| Description of the task |
Look below for the line that contains "You are a GUI", then copy it and each following line to the end of the records, minus any pictures.

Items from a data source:
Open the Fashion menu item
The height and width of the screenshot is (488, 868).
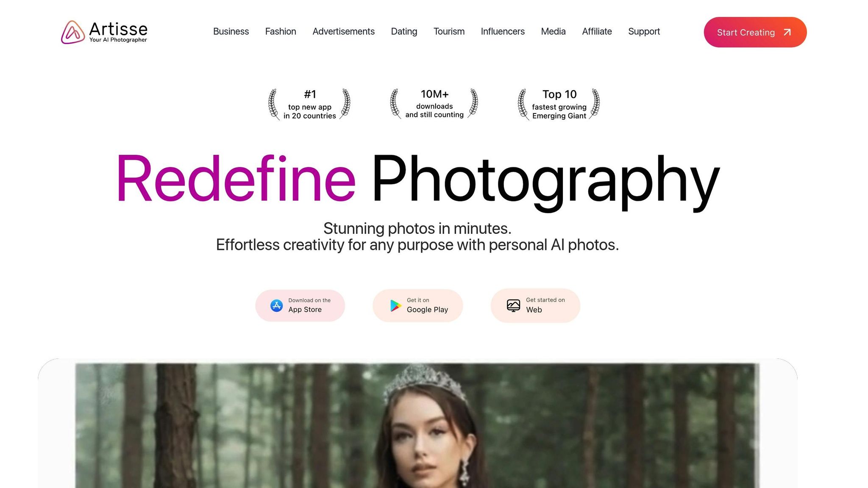tap(281, 31)
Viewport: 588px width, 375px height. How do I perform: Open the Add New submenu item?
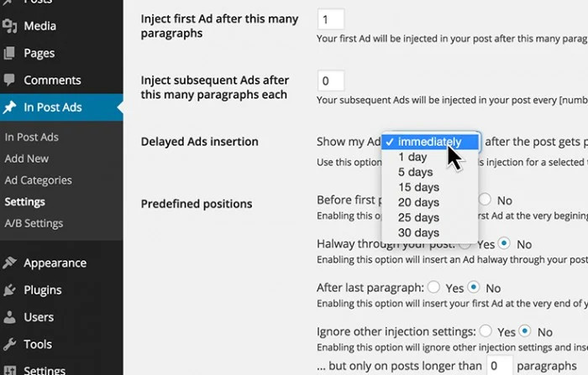(27, 159)
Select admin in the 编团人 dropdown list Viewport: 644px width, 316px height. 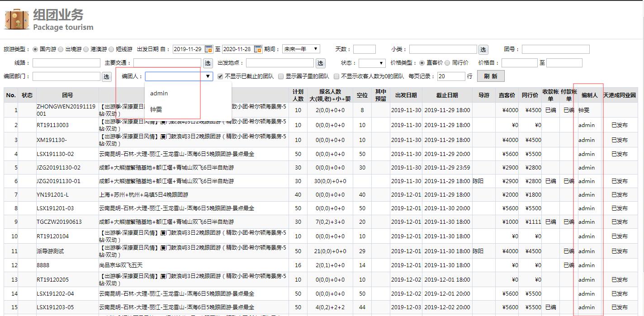pos(159,94)
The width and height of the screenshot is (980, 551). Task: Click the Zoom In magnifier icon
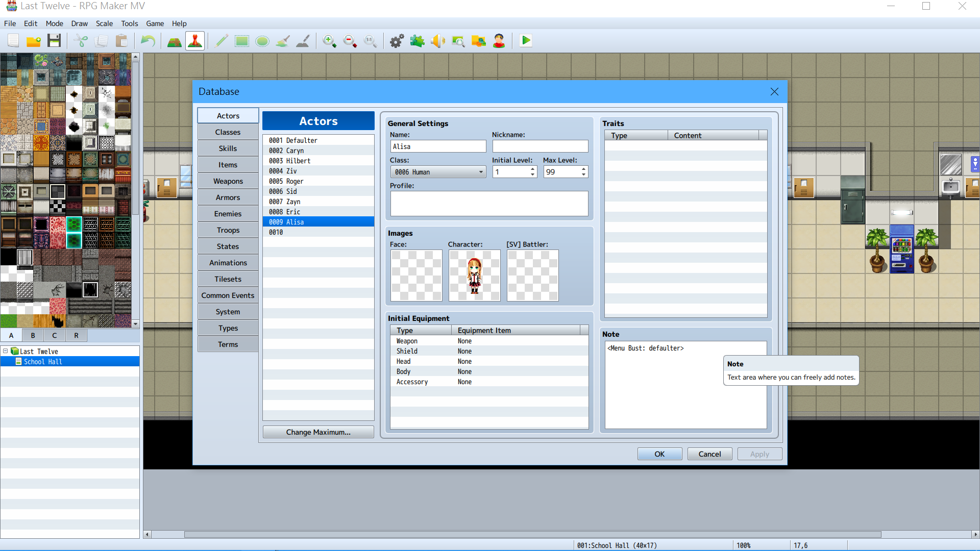tap(330, 41)
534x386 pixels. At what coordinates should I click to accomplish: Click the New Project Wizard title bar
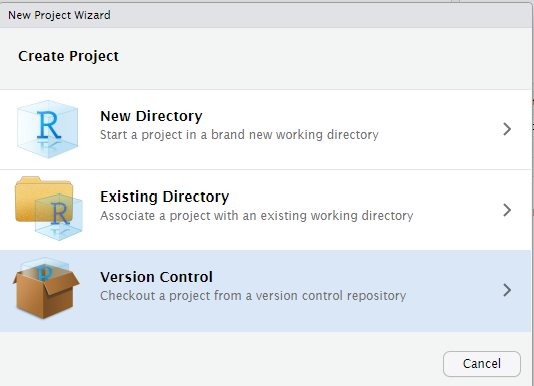pyautogui.click(x=266, y=15)
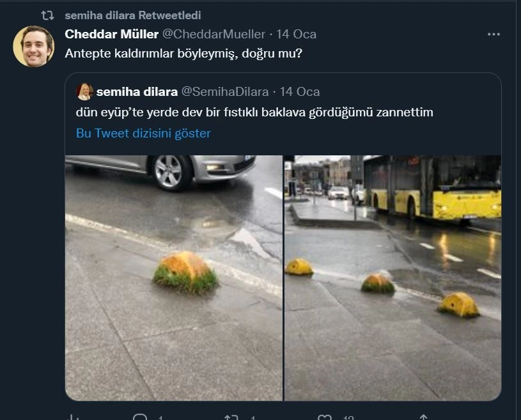Click the bold 'semiha dilara' name in quoted tweet
521x420 pixels.
(137, 92)
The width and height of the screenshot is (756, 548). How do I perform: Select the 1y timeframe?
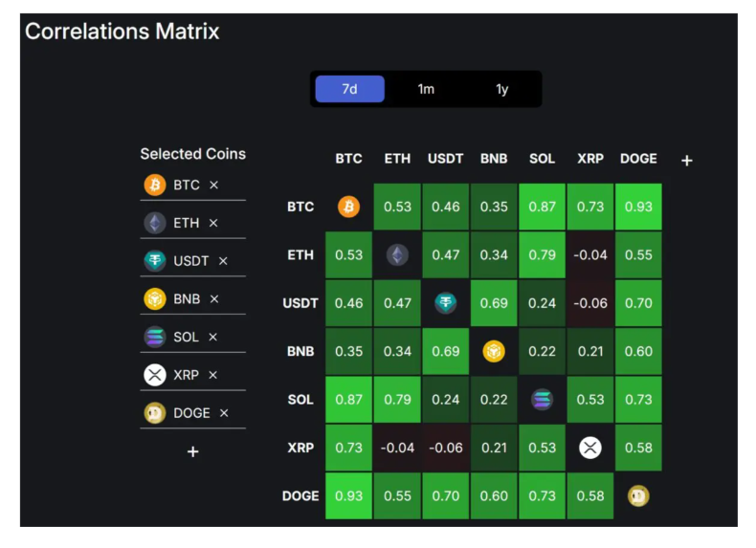point(502,89)
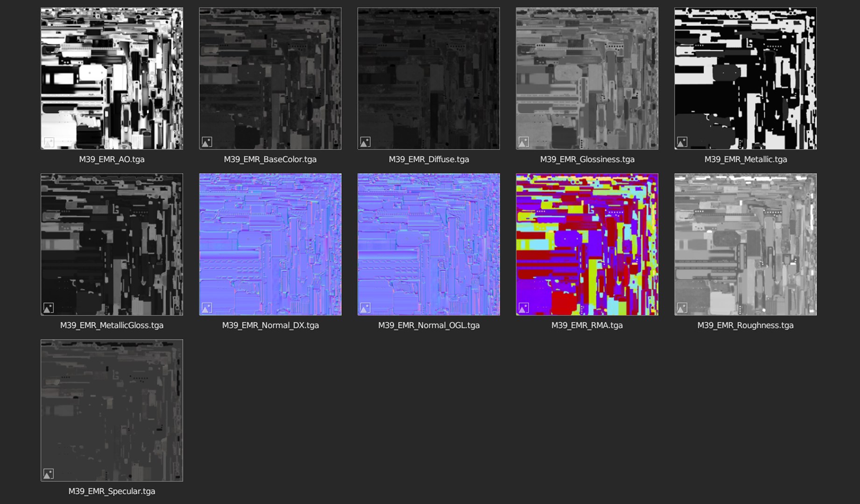Select the M39_EMR_Diffuse.tga thumbnail

coord(429,78)
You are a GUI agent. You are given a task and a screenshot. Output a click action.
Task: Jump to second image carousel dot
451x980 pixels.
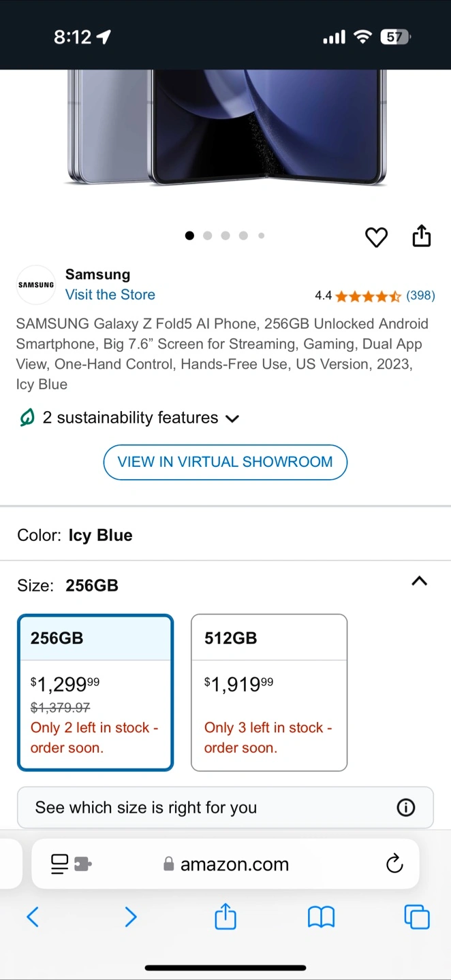point(207,235)
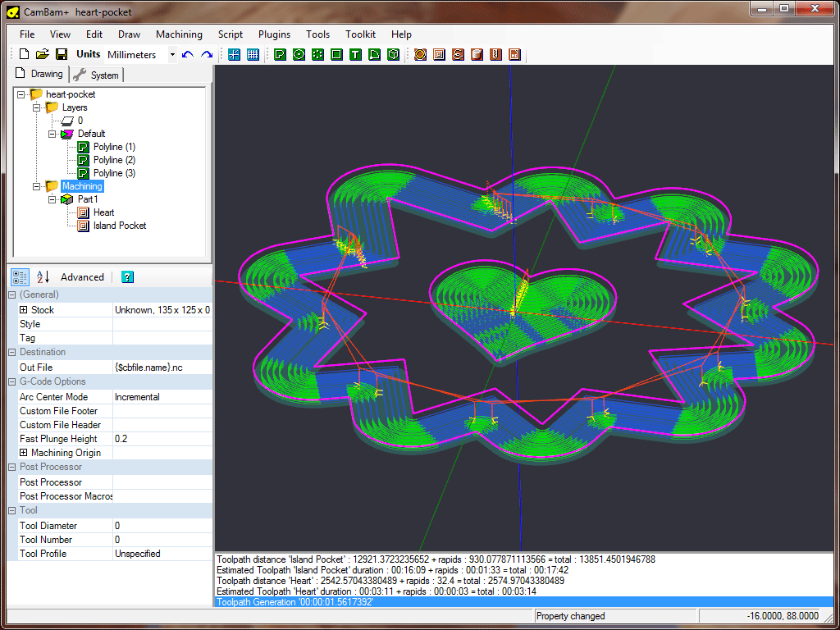
Task: Toggle categorized view of properties
Action: 21,277
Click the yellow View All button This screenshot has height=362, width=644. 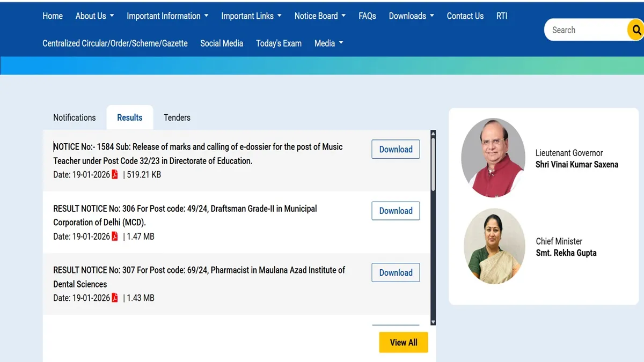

| Result |
You are a GUI agent. You are given a task and a screenshot. Output a click action.
Task: Jump to second image carousel dot
451x980 pixels.
point(207,235)
Task: Toggle categorized view of properties
Action: 21,277
Click the yellow View All button This screenshot has height=362, width=644. 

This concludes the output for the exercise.